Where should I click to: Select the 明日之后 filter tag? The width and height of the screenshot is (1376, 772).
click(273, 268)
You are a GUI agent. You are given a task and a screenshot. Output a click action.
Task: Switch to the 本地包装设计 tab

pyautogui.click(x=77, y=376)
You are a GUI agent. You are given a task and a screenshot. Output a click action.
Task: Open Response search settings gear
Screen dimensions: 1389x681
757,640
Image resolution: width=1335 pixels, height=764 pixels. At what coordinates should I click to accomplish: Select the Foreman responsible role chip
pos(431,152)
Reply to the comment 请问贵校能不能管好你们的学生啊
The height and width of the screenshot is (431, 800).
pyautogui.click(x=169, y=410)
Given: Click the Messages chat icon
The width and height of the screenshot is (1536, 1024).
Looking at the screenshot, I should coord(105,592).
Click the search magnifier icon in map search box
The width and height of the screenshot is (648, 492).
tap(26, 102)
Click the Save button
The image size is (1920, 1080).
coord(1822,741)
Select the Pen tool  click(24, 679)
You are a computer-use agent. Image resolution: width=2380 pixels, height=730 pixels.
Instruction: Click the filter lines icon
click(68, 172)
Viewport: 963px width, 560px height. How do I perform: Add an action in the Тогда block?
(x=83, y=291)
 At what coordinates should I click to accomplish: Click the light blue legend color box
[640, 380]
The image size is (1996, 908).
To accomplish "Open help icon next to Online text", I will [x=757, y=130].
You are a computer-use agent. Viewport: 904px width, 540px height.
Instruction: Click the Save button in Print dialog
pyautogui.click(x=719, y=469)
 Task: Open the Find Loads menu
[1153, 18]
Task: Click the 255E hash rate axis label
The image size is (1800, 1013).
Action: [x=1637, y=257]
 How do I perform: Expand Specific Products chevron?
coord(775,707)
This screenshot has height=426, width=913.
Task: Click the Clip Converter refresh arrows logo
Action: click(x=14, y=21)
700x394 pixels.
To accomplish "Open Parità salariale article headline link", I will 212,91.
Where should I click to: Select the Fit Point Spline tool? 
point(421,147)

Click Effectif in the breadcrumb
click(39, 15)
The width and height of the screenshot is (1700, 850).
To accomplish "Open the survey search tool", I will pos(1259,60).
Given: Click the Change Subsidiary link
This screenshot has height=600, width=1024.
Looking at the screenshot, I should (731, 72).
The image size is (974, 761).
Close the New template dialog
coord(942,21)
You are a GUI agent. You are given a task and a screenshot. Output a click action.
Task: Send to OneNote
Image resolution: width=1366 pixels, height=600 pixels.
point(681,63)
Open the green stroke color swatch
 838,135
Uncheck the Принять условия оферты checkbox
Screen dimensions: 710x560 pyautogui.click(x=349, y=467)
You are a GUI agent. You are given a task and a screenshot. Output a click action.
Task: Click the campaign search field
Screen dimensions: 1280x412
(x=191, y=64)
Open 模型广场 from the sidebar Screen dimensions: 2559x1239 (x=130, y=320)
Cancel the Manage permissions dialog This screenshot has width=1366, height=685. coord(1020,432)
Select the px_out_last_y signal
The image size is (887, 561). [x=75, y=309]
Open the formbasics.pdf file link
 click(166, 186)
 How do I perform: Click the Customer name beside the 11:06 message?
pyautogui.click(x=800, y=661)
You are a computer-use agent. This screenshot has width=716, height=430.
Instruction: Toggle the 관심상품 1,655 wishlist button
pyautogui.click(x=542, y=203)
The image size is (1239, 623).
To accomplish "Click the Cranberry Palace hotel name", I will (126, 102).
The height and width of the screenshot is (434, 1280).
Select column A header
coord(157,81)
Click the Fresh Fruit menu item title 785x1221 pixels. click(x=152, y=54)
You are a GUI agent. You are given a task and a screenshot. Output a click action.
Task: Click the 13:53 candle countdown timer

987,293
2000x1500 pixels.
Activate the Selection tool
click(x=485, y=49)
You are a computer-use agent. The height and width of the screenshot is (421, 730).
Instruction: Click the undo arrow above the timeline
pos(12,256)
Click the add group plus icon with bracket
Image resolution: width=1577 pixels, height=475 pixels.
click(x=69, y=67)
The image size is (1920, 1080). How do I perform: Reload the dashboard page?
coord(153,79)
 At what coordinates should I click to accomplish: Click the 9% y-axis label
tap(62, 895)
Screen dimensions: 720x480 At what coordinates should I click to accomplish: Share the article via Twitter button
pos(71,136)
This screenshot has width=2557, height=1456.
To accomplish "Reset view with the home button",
------------------------------------------------------------------------
Written problem. Copy all of the lines above with no changes at all.

Full response.
Where should I click to: Select the 明日之后 filter tag? The width and height of the screenshot is (1376, 772).
click(273, 268)
You are a GUI agent. You are given a task and a screenshot. Output a click action.
Task: Switch to the 本地包装设计 tab

pyautogui.click(x=77, y=376)
You are a GUI agent. You are given a task and a screenshot. Output a click action.
Task: Open Response search settings gear
Screen dimensions: 1389x681
757,640
Image resolution: width=1335 pixels, height=764 pixels. At what coordinates should I click to accomplish: Select the Foreman responsible role chip
pos(431,152)
Reply to the comment 请问贵校能不能管好你们的学生啊
The height and width of the screenshot is (431, 800).
pyautogui.click(x=169, y=410)
Given: Click the Messages chat icon
The width and height of the screenshot is (1536, 1024).
Looking at the screenshot, I should coord(105,592).
Click the search magnifier icon in map search box
The width and height of the screenshot is (648, 492).
tap(26, 102)
Click the Save button
The image size is (1920, 1080).
coord(1822,741)
Select the Pen tool  click(24, 679)
You are a computer-use agent. Image resolution: width=2380 pixels, height=730 pixels.
Instruction: Click the filter lines icon
click(68, 172)
Viewport: 963px width, 560px height. How do I perform: Add an action in the Тогда block?
(x=83, y=291)
 At what coordinates should I click to accomplish: Click the light blue legend color box
[640, 380]
The image size is (1996, 908).
To accomplish "Open help icon next to Online text", I will [x=757, y=130].
You are a computer-use agent. Viewport: 904px width, 540px height.
Instruction: Click the Save button in Print dialog
pyautogui.click(x=719, y=469)
 Task: Open the Find Loads menu
[1153, 18]
Task: Click the 255E hash rate axis label
The image size is (1800, 1013).
Action: [x=1637, y=257]
 How do I perform: Expand Specific Products chevron?
coord(775,707)
This screenshot has height=426, width=913.
Task: Click the Clip Converter refresh arrows logo
Action: click(x=14, y=21)
700x394 pixels.
To accomplish "Open Parità salariale article headline link", I will 212,91.
Where should I click to: Select the Fit Point Spline tool? 
point(421,147)

Click Effectif in the breadcrumb
click(39, 15)
The width and height of the screenshot is (1700, 850).
To accomplish "Open the survey search tool", I will pos(1259,60).
Given: Click the Change Subsidiary link
This screenshot has height=600, width=1024.
Looking at the screenshot, I should (731, 72).
The image size is (974, 761).
Close the New template dialog
coord(942,21)
You are a GUI agent. You are given a task and a screenshot. Output a click action.
Task: Send to OneNote
Image resolution: width=1366 pixels, height=600 pixels.
point(681,63)
Open the green stroke color swatch
 838,135
Uncheck the Принять условия оферты checkbox
Screen dimensions: 710x560 pyautogui.click(x=349, y=467)
You are a GUI agent. You are given a task and a screenshot. Output a click action.
Task: Click the campaign search field
Screen dimensions: 1280x412
(x=191, y=64)
Open 模型广场 from the sidebar Screen dimensions: 2559x1239 (x=130, y=320)
Cancel the Manage permissions dialog This screenshot has width=1366, height=685. coord(1020,432)
Select the px_out_last_y signal
The image size is (887, 561). [x=75, y=309]
Open the formbasics.pdf file link
 click(166, 186)
 How do I perform: Click the Customer name beside the 11:06 message?
pyautogui.click(x=800, y=661)
You are a computer-use agent. This screenshot has width=716, height=430.
Instruction: Toggle the 관심상품 1,655 wishlist button
pyautogui.click(x=542, y=203)
The image size is (1239, 623).
To accomplish "Click the Cranberry Palace hotel name", I will (126, 102).
The height and width of the screenshot is (434, 1280).
Select column A header
coord(157,81)
Click the Fresh Fruit menu item title 785x1221 pixels. click(x=152, y=54)
You are a GUI agent. You are given a task and a screenshot. Output a click action.
Task: Click the 13:53 candle countdown timer

987,293
2000x1500 pixels.
Activate the Selection tool
click(x=485, y=49)
You are a computer-use agent. The height and width of the screenshot is (421, 730).
Instruction: Click the undo arrow above the timeline
pos(12,256)
Click the add group plus icon with bracket
Image resolution: width=1577 pixels, height=475 pixels.
click(x=69, y=67)
The image size is (1920, 1080). How do I perform: Reload the dashboard page?
coord(153,79)
 At what coordinates should I click to accomplish: Click the 9% y-axis label
tap(62, 895)
Screen dimensions: 720x480 At what coordinates should I click to accomplish: Share the article via Twitter button
pos(71,136)
This screenshot has width=2557, height=1456.
To accomplish "Reset view with the home button",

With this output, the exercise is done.